*Requirement 1*. According to the excerpt on disabling the buzzer, where is the buzzer mounted?
*Requirement 2*. Reproduce verbatim the passage of the excerpt on disabling the buzzer that runs from "(I don't have" up to and including "the buzzer there.".
*Requirement 3*. List every vehicle part named in the excerpt on disabling the buzzer.
=== Excerpt provided ===
Defeating the buzzer is really quite simple.

There are two door switches on the passenger side. One is for the 
buzzer, and one for the door marker lights. Simply reach behind the 
switches and remove one wire from one switch. It will either turn off 
the buzzer or the light. Of course if it turns off the light, replace 
the wire and pull one wire from the other switch.

If, as you say, defeating the buzzer this way causes other problems... 
(I don't have the wiring diagram with me now, so I'm not sure how that 
can be...) Then you can disconnect the wire directly at the buzzer. The 
buzzer is located on a plate that is attached to the steering column 
bracket, left hand side. The plate has three or so modules mounted on 
it, the buzzer is one of these. Disconnect one wire from the buzzer there.
=== Extracted information ===
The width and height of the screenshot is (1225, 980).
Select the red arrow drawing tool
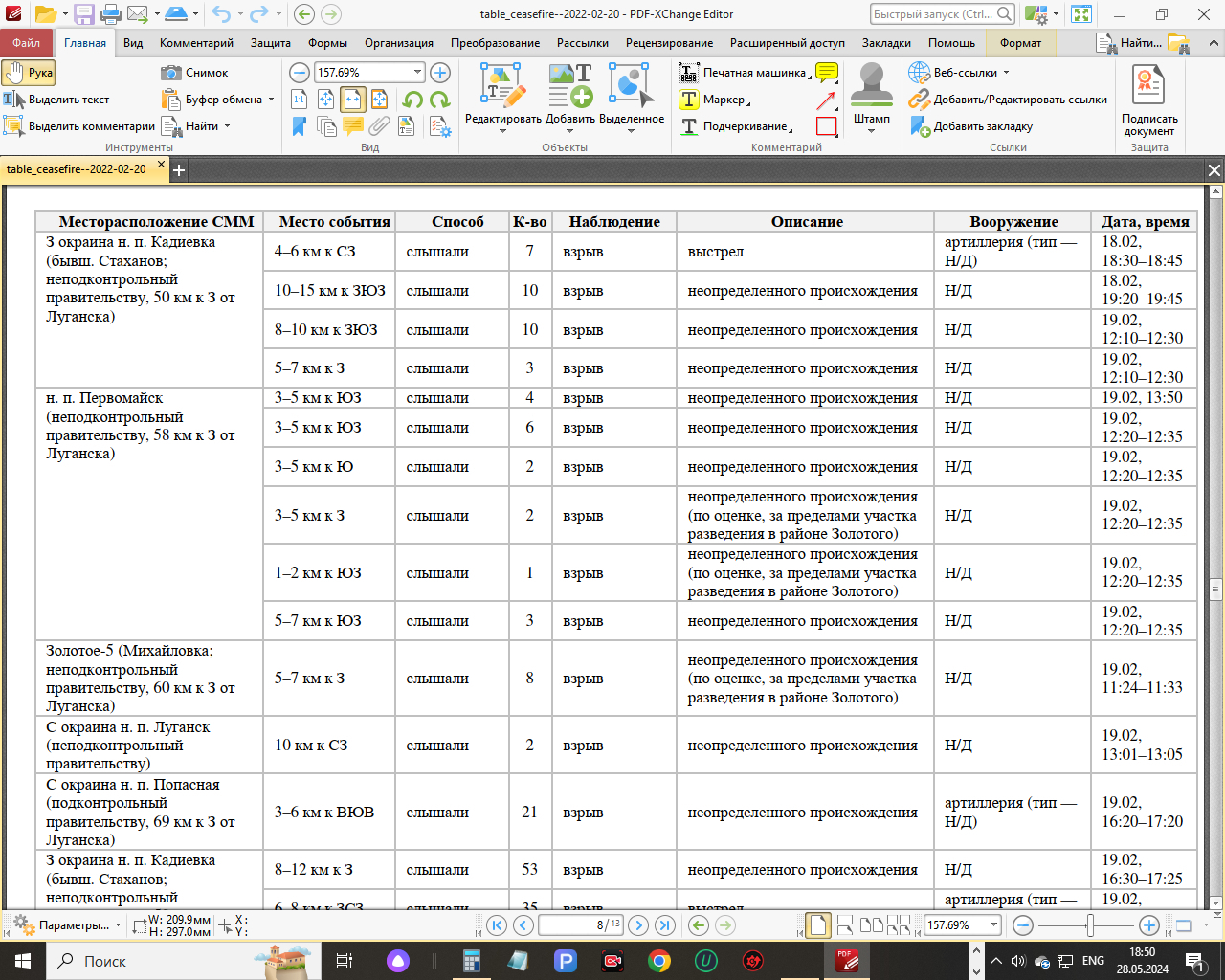tap(826, 100)
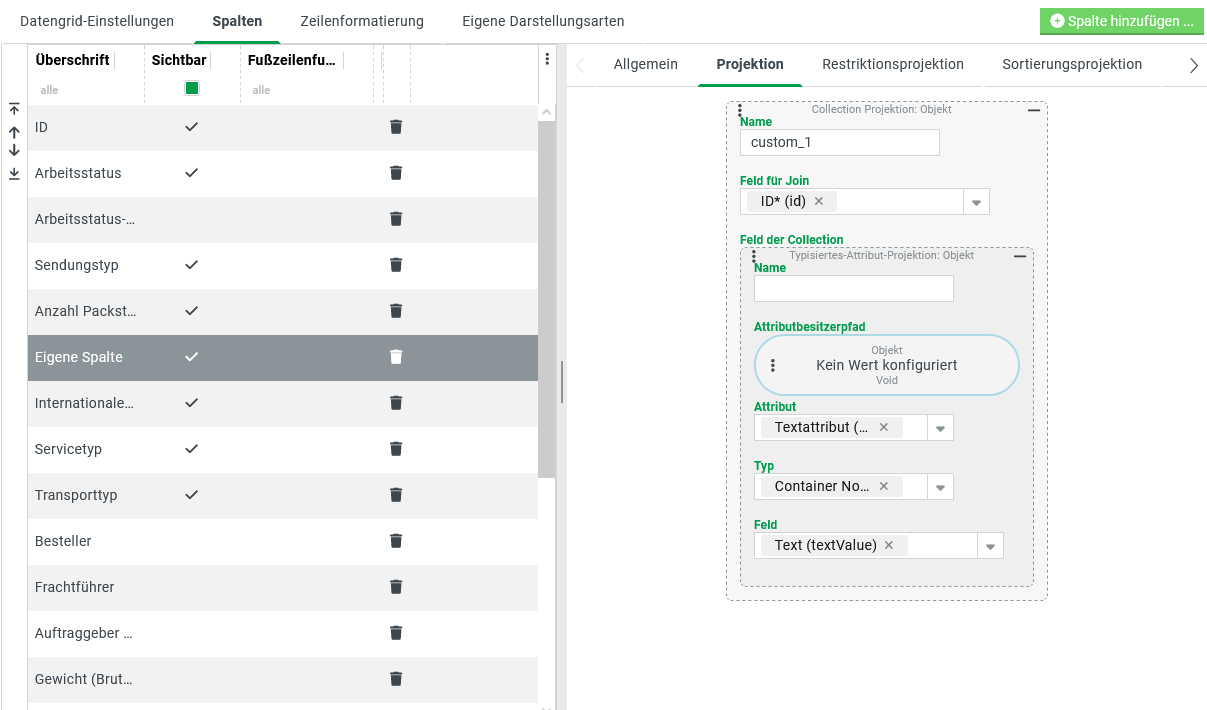Toggle the Sichtbar filter checkbox

click(192, 88)
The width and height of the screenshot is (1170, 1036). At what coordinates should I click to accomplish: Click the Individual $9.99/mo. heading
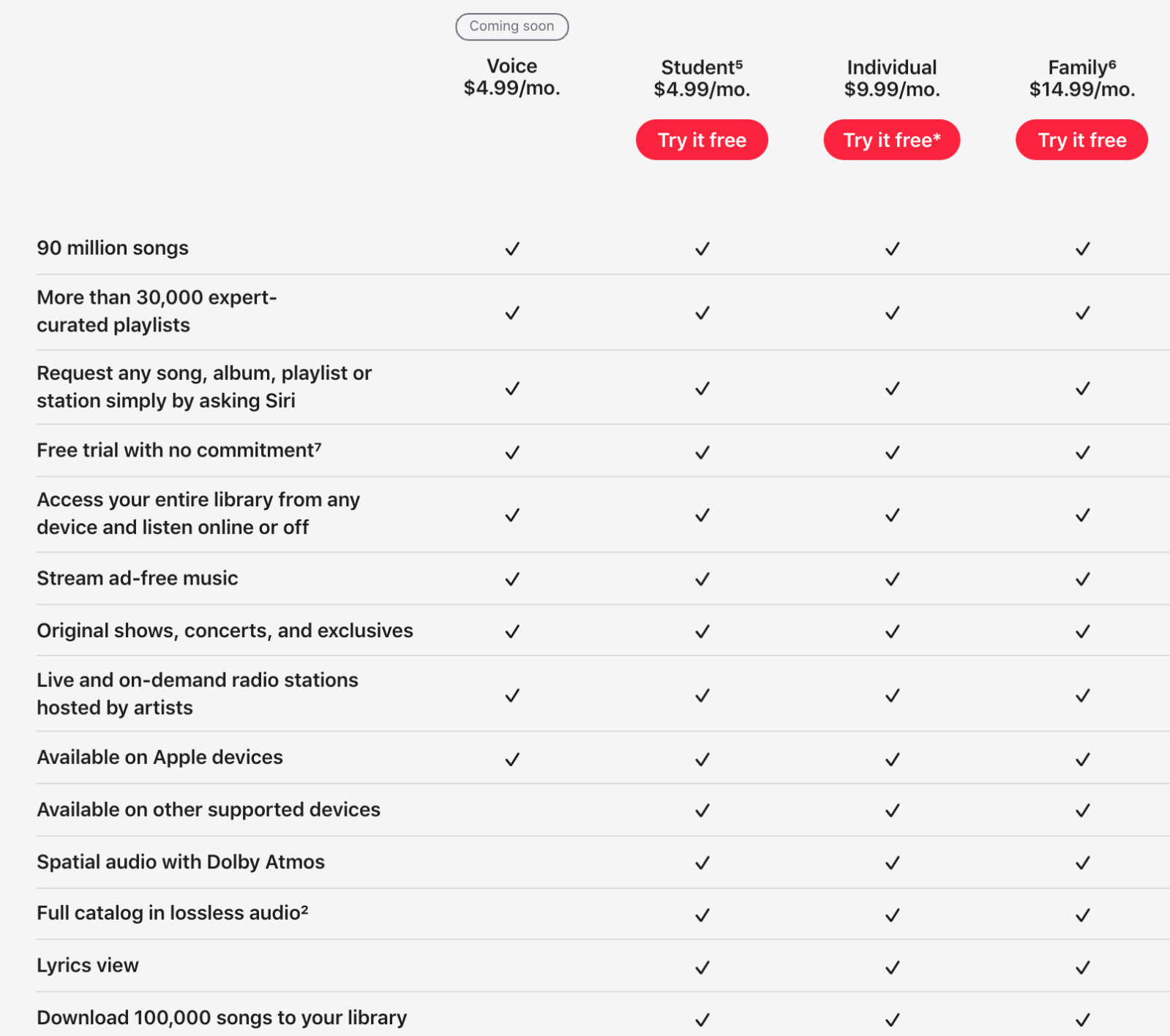point(891,78)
===
*Written response 1*. It is on a plate attached to the left-hand side of the steering column bracket.

*Written response 2*.
(I don't have the wiring diagram with me now, so I'm not sure how that 
can be...) Then you can disconnect the wire directly at the buzzer. The 
buzzer is located on a plate that is attached to the steering column 
bracket, left hand side. The plate has three or so modules mounted on 
it, the buzzer is one of these. Disconnect one wire from the buzzer there.

*Written response 3*.
- Door switches
- Buzzer
- Door marker lights
- Wire
- Plate
- Steering column bracket
- Modules